IRUSA has been active in Gaziantep and Kahramanmaras as well as Kilis, Asekale, Osmaniye and Sanilurfa. Thus far, Islamic Relief, as a whole, has distributed food packages to more than 37,000 households and more than 174,000 people. These food packages consist of rice, bulgur, sugar, olive oil and tomato paste as well as ready-to-eat food items like water, cakes, juice and dates. These were largely provided in the immediate aftermath along with blankets, food vouchers and hygiene kits, says the IRUSA program manager.
“Our teams have been working tirelessly,” she says. “I don’t think they’ve stopped. We’ve had reports of staff sleeping in cars in the initial response.”

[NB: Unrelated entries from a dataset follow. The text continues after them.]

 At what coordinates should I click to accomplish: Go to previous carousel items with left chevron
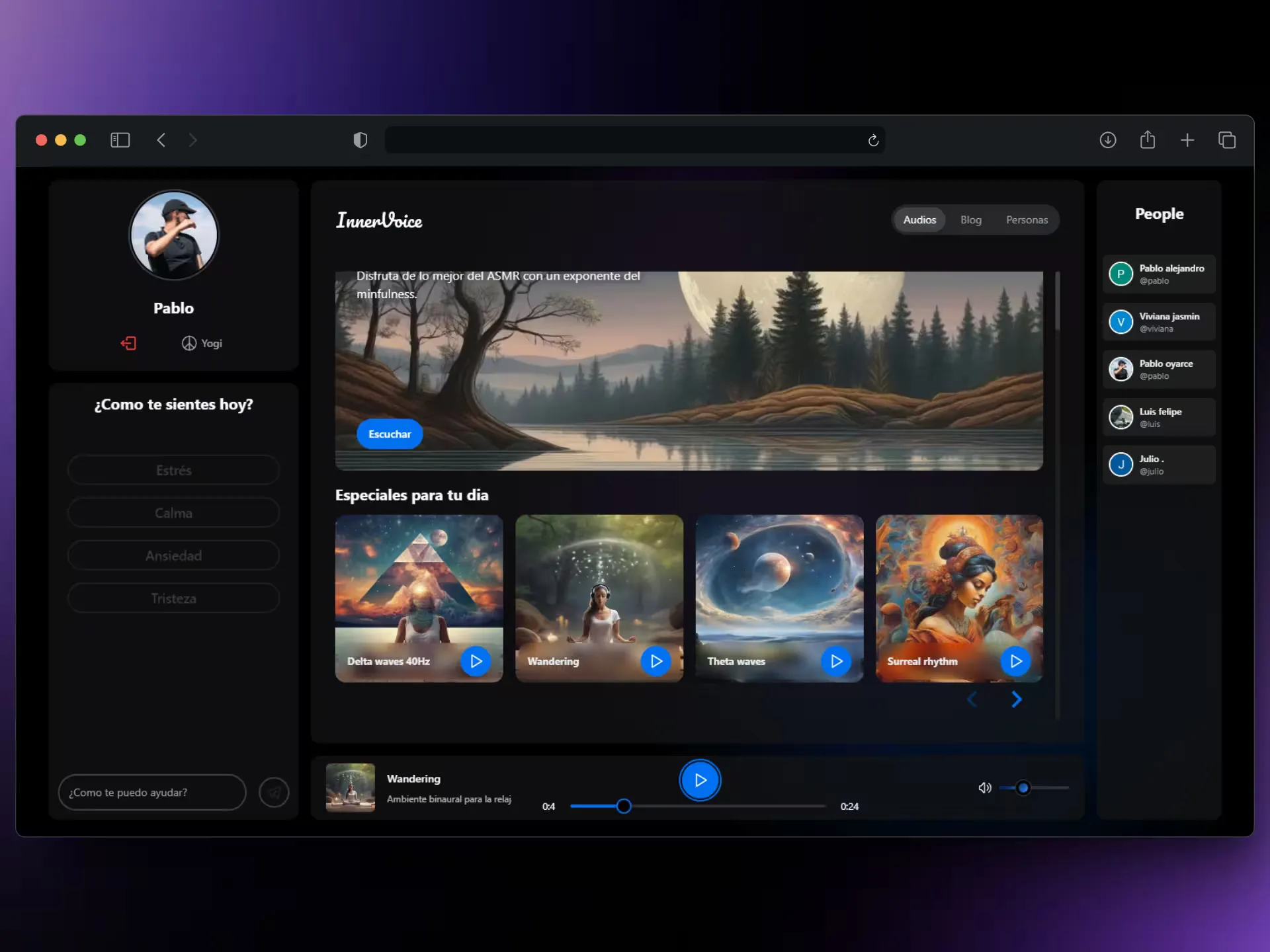coord(972,699)
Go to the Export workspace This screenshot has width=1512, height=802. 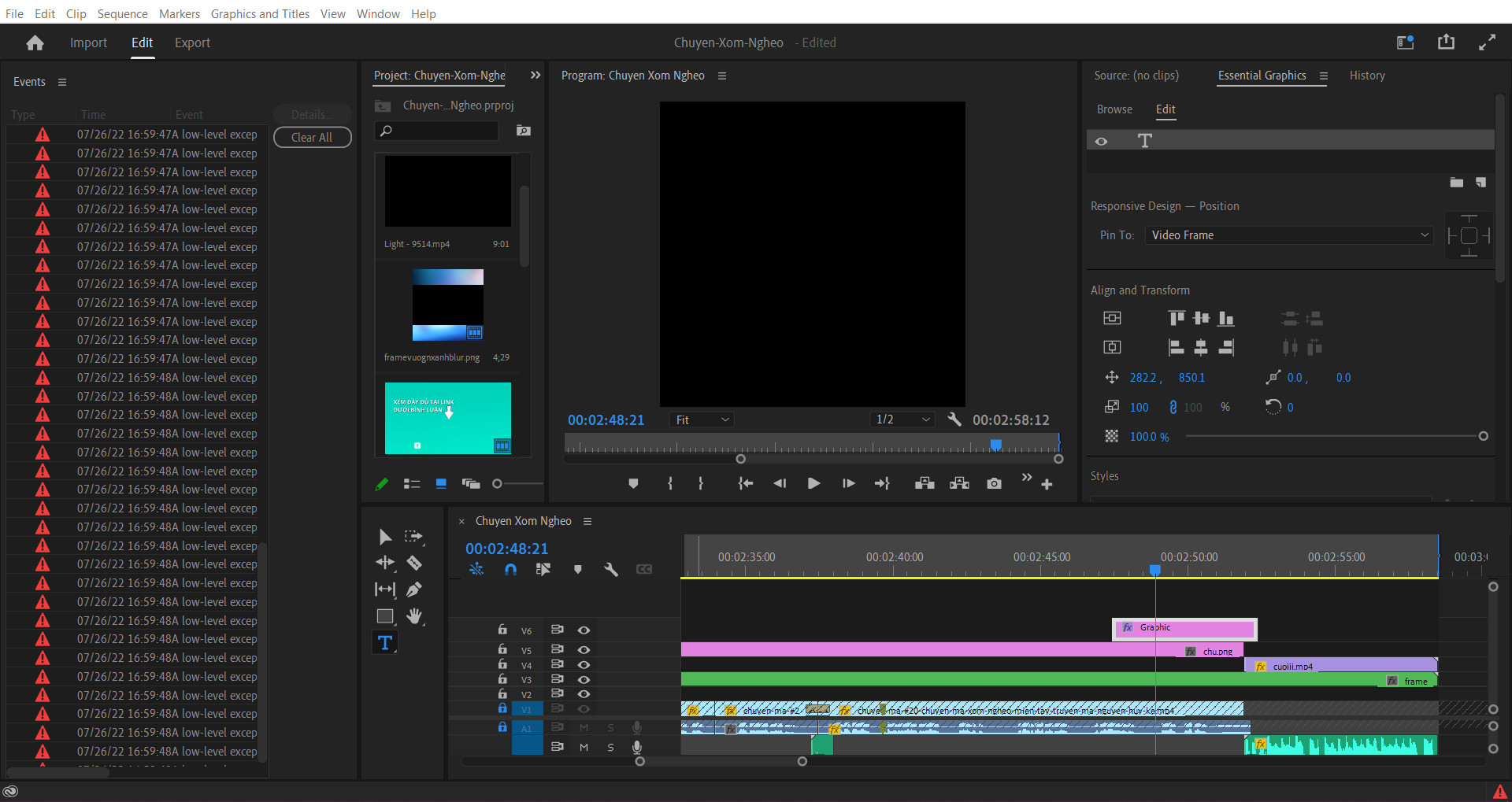192,43
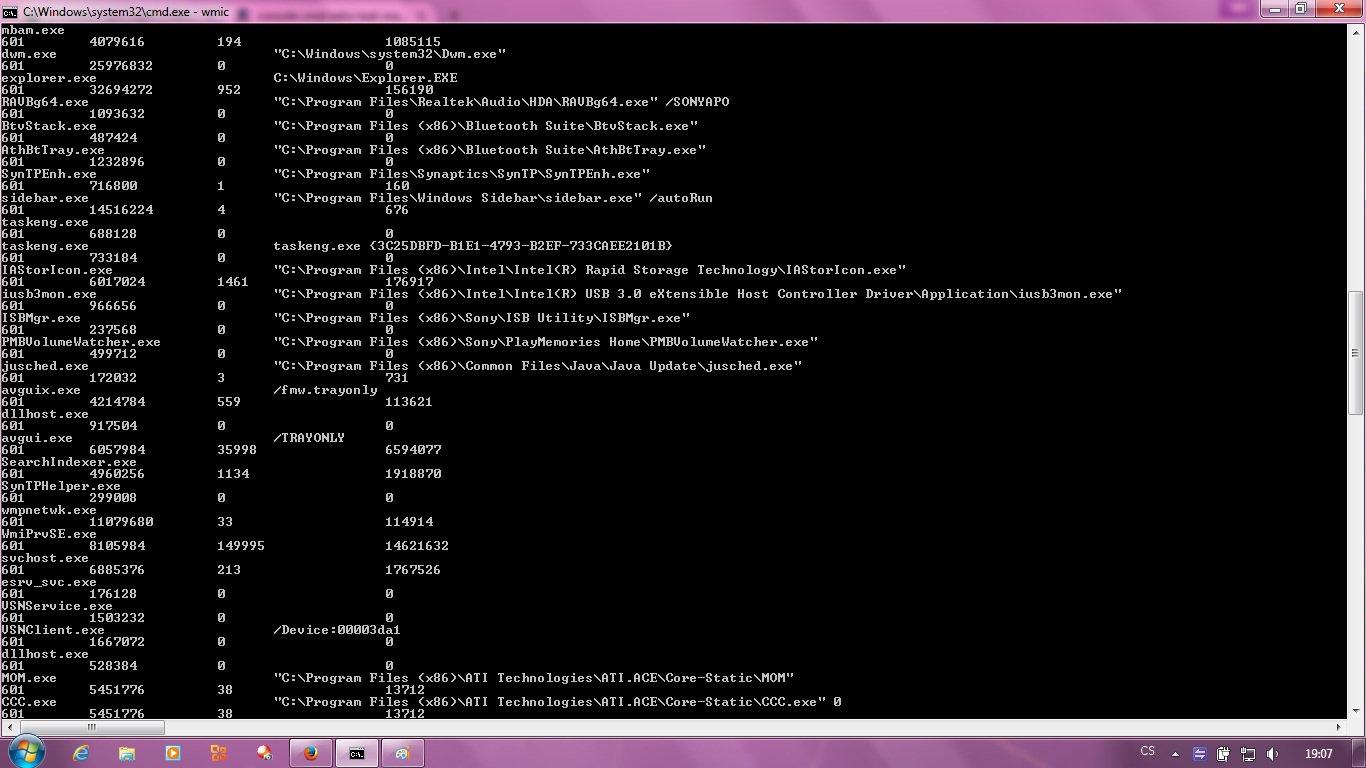1366x768 pixels.
Task: Click the network connection tray icon
Action: pos(1248,754)
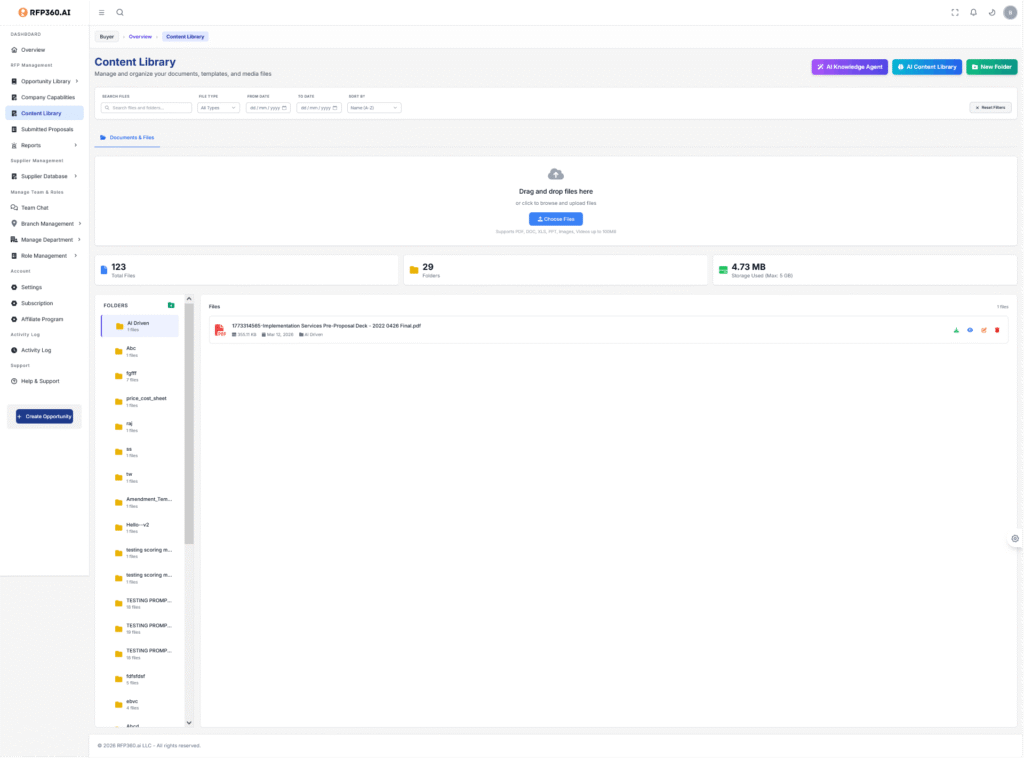Enter fullscreen using the expand icon

(955, 12)
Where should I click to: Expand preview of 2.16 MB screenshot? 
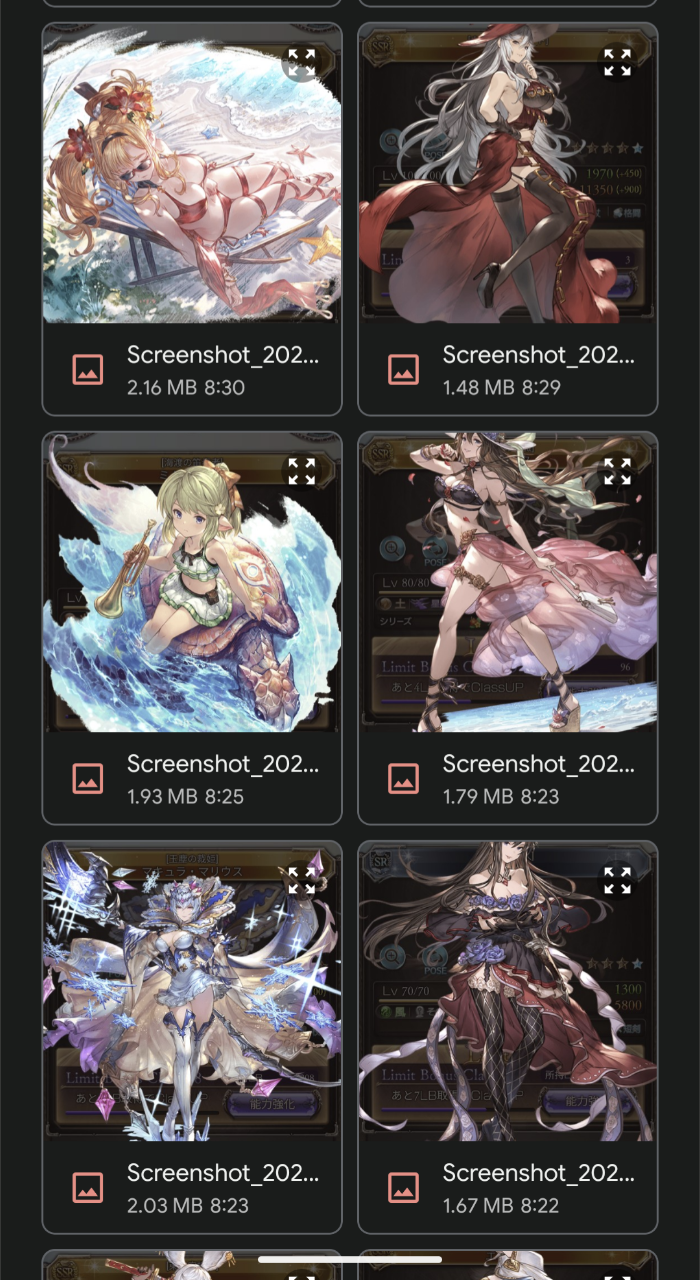click(x=302, y=62)
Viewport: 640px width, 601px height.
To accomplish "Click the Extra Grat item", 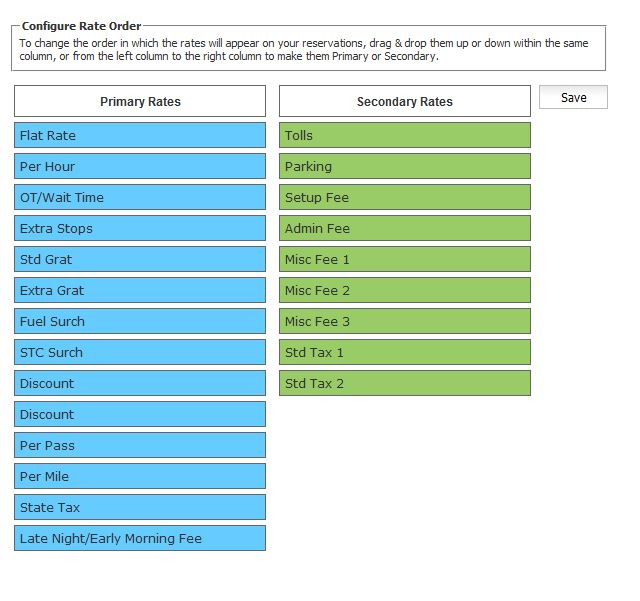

As things have started to calm down from the frenzy of the initial response, IRUSA staff on the ground are looking into housing and water solutions as well as livelihood intervention. They (along with other NGOs) are working with AFAD, the Disaster and Emergency Management Authority, in Turkey, to conduct assessments for what the needs are as they move past initial disaster relief work into longer-term projects.
Melanie visiting with children in Turkey in the aftermath of the earthquakes; image source: Imam Khalid Latif.
“Long after the cameras have left and the international media moves on to the next story, the overwhelming need to help the people of Turkiye and Syria will still exist,” says HH’s CEO Melanie Elturk, who traveled with an IRUSA team to Turkey in the immediate aftermath to raise awareness and donations.
“And sadly, the donations to help rebuild will slow down significantly. It's important to remember this earthquake hit an already devastated and war-torn area of the world so the need is even more critical than we can imagine. I'll never forget meeting kids who thought the earthquake was just a routine air strike they've become accustomed to. It's hard to imagine what they've endured but one thing is for sure – they need our help."
As we settle into the second 10 days of Ramadan, we urge you to remember the people of Turkey and Syria in your du’as, and we ask for your donations
to help with these longer-term relief efforts. Near the end of the month, we’ll look at some of the behind-the-scenes immense intricacies and responsibilities of how IRUSA does this work, the success of which depends in large part on continued donations
from our communities.
Let’s not forget the losses endured by the earthquake survivors in Turkey and Syria this Ramadan. They need our support now more than ever.